急に朝晩は肌寒いくらいになりましたね! 寒がりのおいらは早々と毛布にくるまって寝ています。琵琶湖の魚たちも水温や日照時間の変化を受け取ってすっかり秋モードです。

今回は琵琶湖の宝ビワマスについて。

世界中でここにしかいないサケのような魚です。川で生まれ、湖に下り、回遊しながら数年かけて大きくなり、生まれた川に戻り産卵して命を終えます。深い所を回遊し、昔の漁具ではなかなか捕まらなかったので幻の魚と言われていたようです。漁網や魚探知機が発達した今でもビワマスの刺し網は縦5㍍、横幅35㍍もあります。大きいものは60㌢を超え、重さは4㌔にもなります。
旬は初夏。秋、産卵期が近づいてくるとオスは体が黒っぽくなり、鼻が曲がって攻撃的で強そうな顔に。メスはふんわりした体、つぶらな瞳の優しい顔になります。子を思う父は強く、子を思う母は優しい。
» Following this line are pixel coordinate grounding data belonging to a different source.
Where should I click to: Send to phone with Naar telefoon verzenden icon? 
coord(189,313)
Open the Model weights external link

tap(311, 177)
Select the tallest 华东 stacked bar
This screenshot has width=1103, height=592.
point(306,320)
淡水魚をあまり良く思わない方は「なんだマスか」と言われます。でも、ビワマスもニジマスも刺し身は本当においしい。なんでサケはよくてマスはあかんのか……と思います。そもそもサケとマスの違いについて、生物学的な定義ってあるのかな? よくお刺し身で売っている「サーモントラウト」。日本語に直すと「サケマス」です。なんだそりゃ!

ぜひ、天然ビワマスの刺し身を食べて下さい! サーモンと違いコテコテの脂ではなく、濃厚なうまみがある。本当にオススメの一品です。